>> START Text to read

Tuesday, March 15, 2016

10 Cloverfield Lane Review

Okay, show of hands. Did ANYONE see this coming?

It seems surreal that I'm talking about 10 Cloverfield Lane. Here was a movie that I'm fairly certain nobody wanted, no one knew existed, and yet it has become one of the most talked about movies of the year based solely on its marketing alone. Here is a movie that was kept under wraps for so long that the announcement of it was just a mere two months ago. The first trailer came out in January, which blew people away. And then adding on to it the fact that it was a sequel to Cloverfield of all things? I'm not here to dis on Cloverfield, but was anyone asking for a sequel to it? Well, here it is, and 10 Cloverfield Lane has turned the series into an anthology series, where each installment is different from the last except for a few key themes and ideas. The themes in question? Scare the hell out of your audience.

So outside of its... incredible vagueness (seriously, two months until release for a high budget movie produced by J.J. Abrams?), 10 Cloverfield Lane is actually a deceptively simple movie. A terrible tragedy happened, and now a woman named Michelle is stuck in a bunker with a large and imposing man named Howard and a redneck hillbilly named Emmett. Howard is convinced that it's the apocalypse and that no one can leave his homemade bunker for at least a year, but Michelle isn't so easily convinced that Howard is right, or even sane.

>> END Text to read

**Direction 1**.
Copy out the review of 10 Cloverfield Lane word for word, from start to finish.

>> START Data rows

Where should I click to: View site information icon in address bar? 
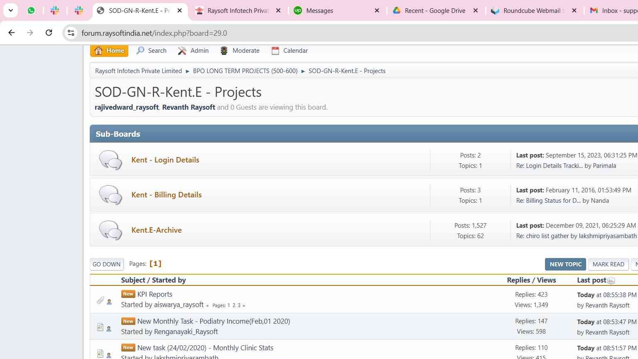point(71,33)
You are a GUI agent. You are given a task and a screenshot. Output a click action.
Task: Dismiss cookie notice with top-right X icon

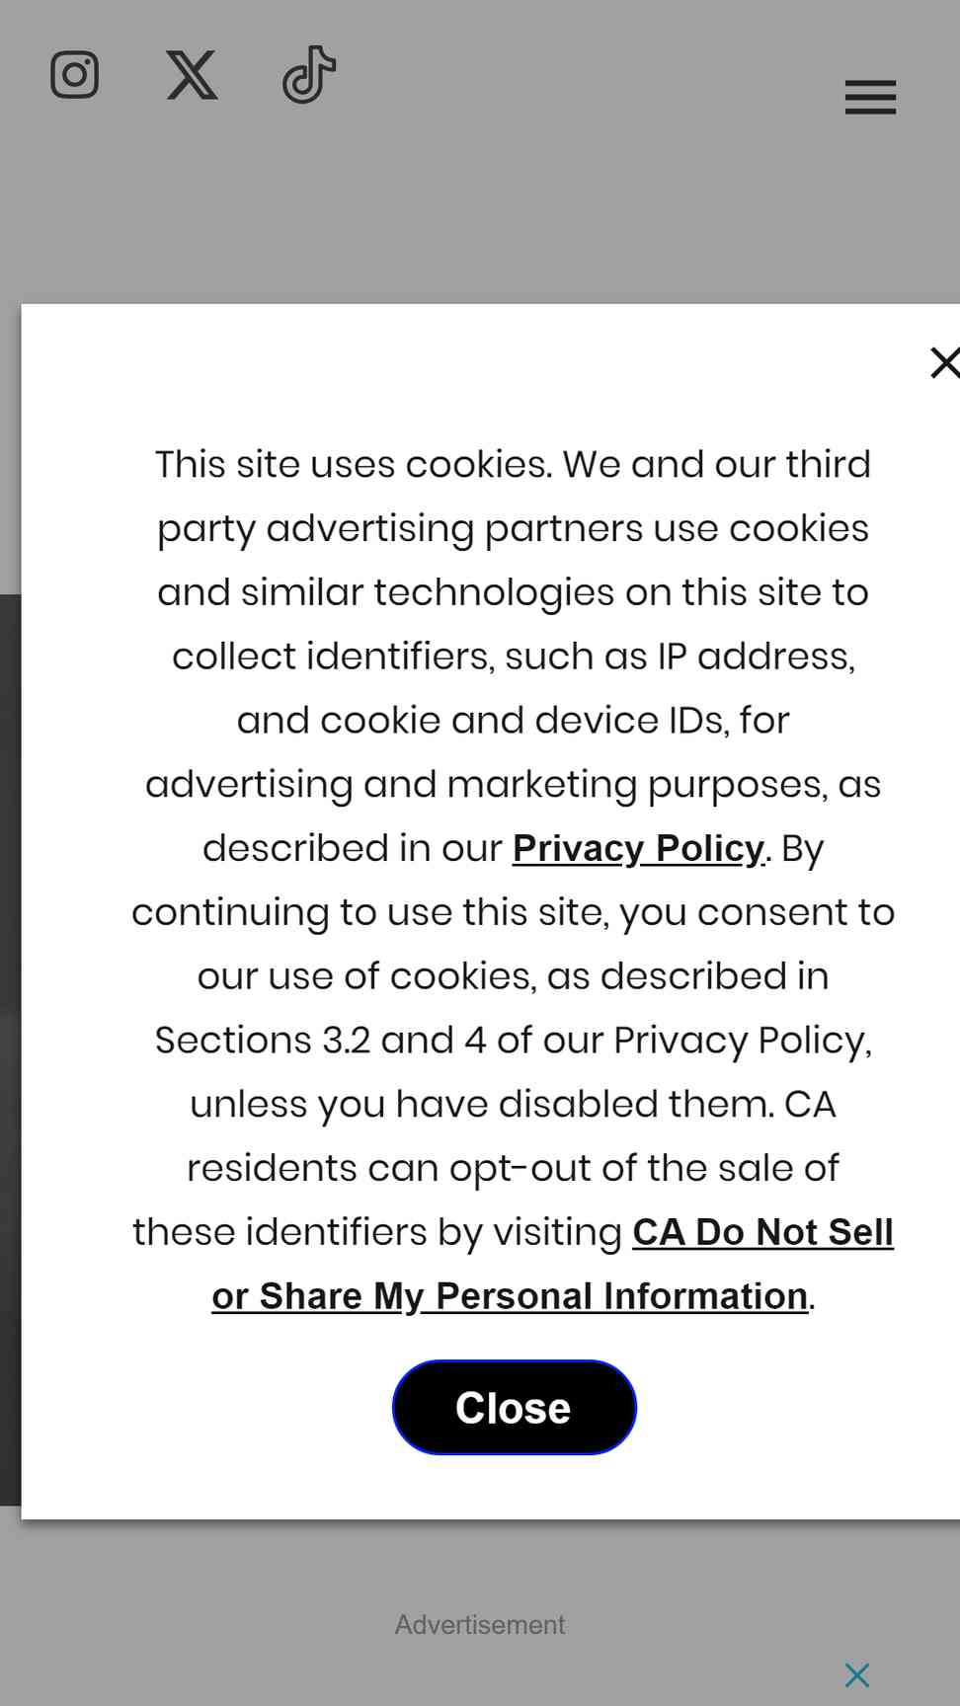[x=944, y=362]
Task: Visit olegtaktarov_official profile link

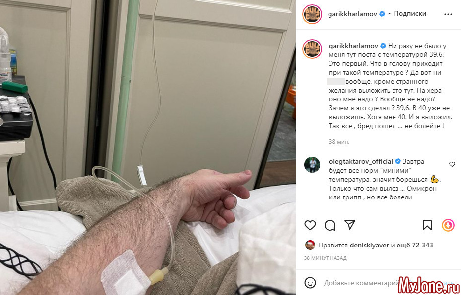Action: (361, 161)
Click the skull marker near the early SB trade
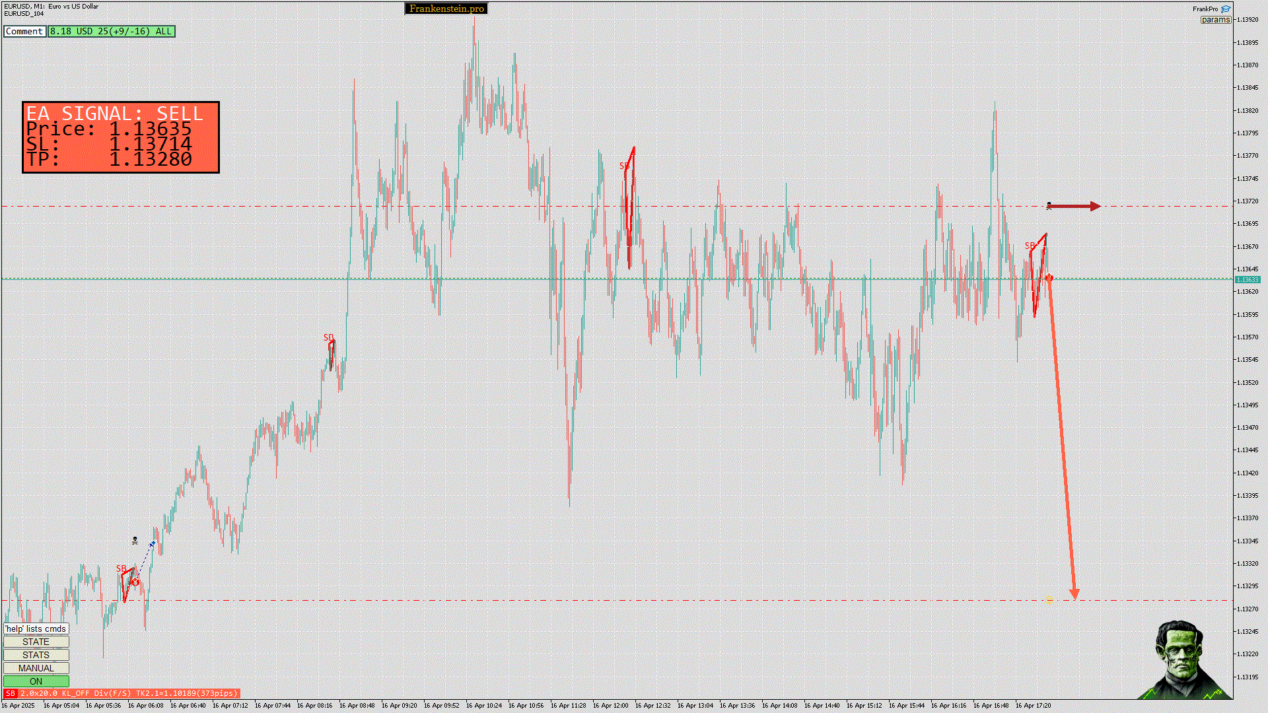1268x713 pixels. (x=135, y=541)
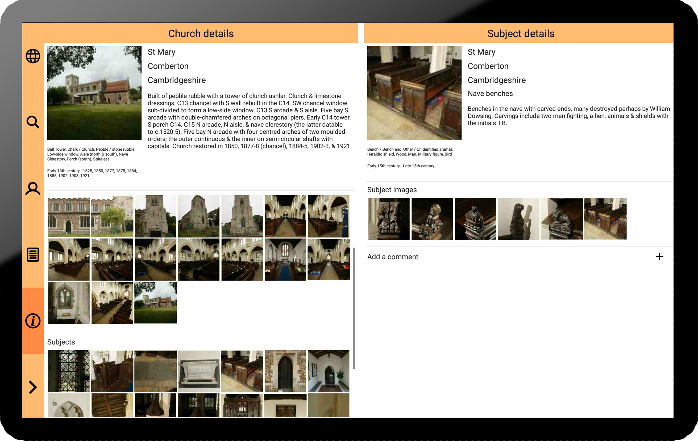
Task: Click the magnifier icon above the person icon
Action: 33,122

>> END Data rows
>> START Data rows

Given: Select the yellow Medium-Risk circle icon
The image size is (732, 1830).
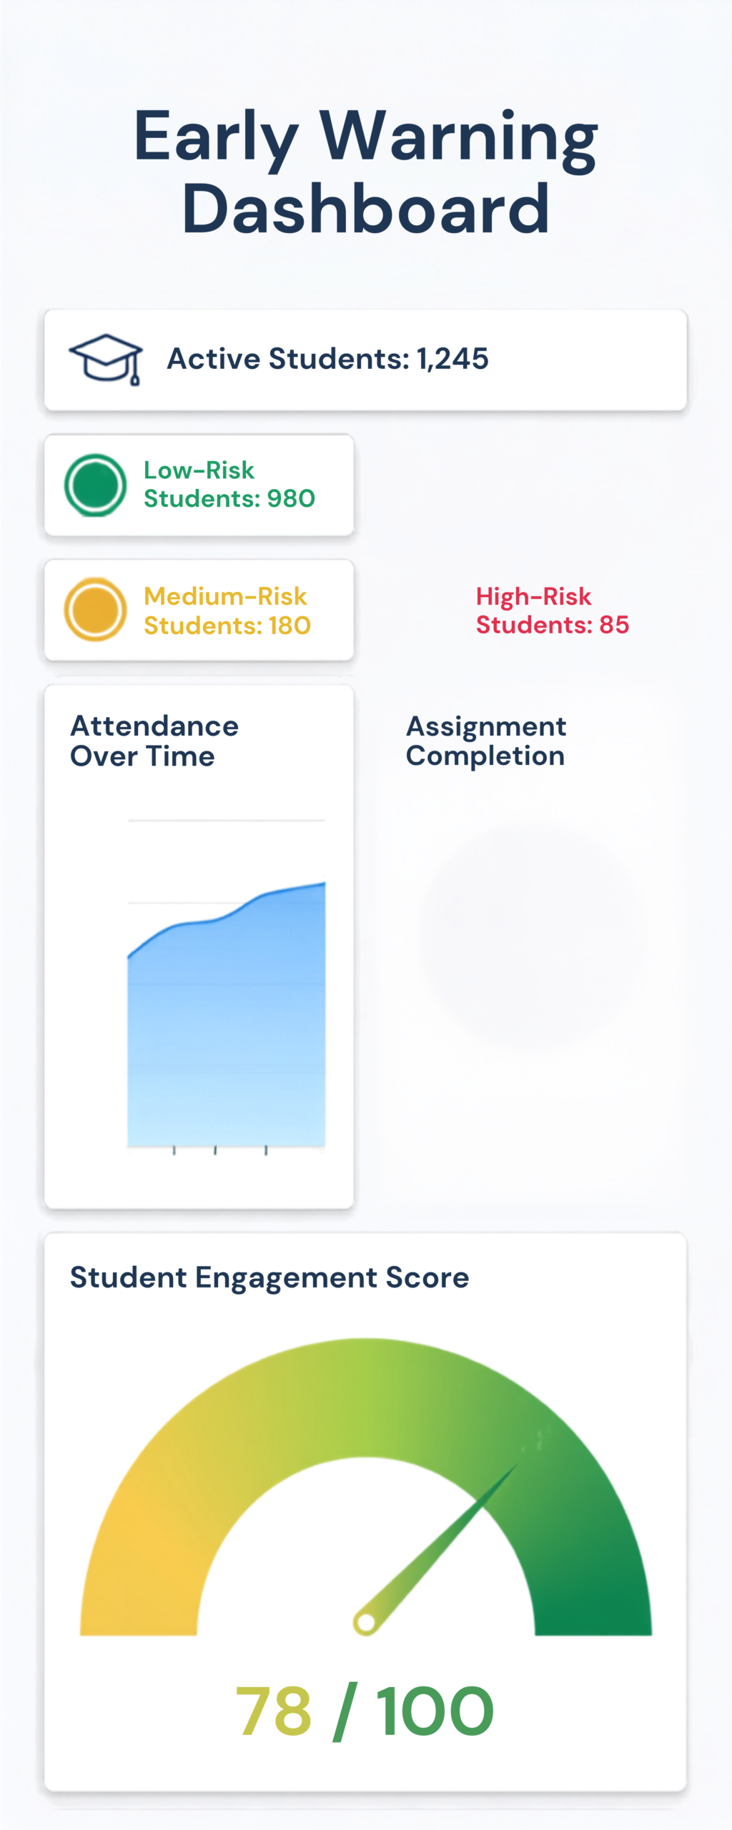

>> END Data rows
>> START Data rows

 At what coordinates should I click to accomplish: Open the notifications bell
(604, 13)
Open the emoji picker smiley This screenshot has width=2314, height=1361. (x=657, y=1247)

>> END Data rows

**Direction 2**.
In the entries, switch "notifications bell" to "alerts bell" in the lines from the one with "At what coordinates" to the one with "Open the emoji", and give back only those lines with everything else left as is.

**Worked answer 1**.
Tuesday, March 15, 2016

10 Cloverfield Lane Review

Okay, show of hands. Did ANYONE see this coming?

It seems surreal that I'm talking about 10 Cloverfield Lane. Here was a movie that I'm fairly certain nobody wanted, no one knew existed, and yet it has become one of the most talked about movies of the year based solely on its marketing alone. Here is a movie that was kept under wraps for so long that the announcement of it was just a mere two months ago. The first trailer came out in January, which blew people away. And then adding on to it the fact that it was a sequel to Cloverfield of all things? I'm not here to dis on Cloverfield, but was anyone asking for a sequel to it? Well, here it is, and 10 Cloverfield Lane has turned the series into an anthology series, where each installment is different from the last except for a few key themes and ideas. The themes in question? Scare the hell out of your audience.

So outside of its... incredible vagueness (seriously, two months until release for a high budget movie produced by J.J. Abrams?), 10 Cloverfield Lane is actually a deceptively simple movie. A terrible tragedy happened, and now a woman named Michelle is stuck in a bunker with a large and imposing man named Howard and a redneck hillbilly named Emmett. Howard is convinced that it's the apocalypse and that no one can leave his homemade bunker for at least a year, but Michelle isn't so easily convinced that Howard is right, or even sane.

**Worked answer 2**.
 At what coordinates should I click to accomplish: Open the alerts bell
(604, 13)
Open the emoji picker smiley This screenshot has width=2314, height=1361. (x=657, y=1247)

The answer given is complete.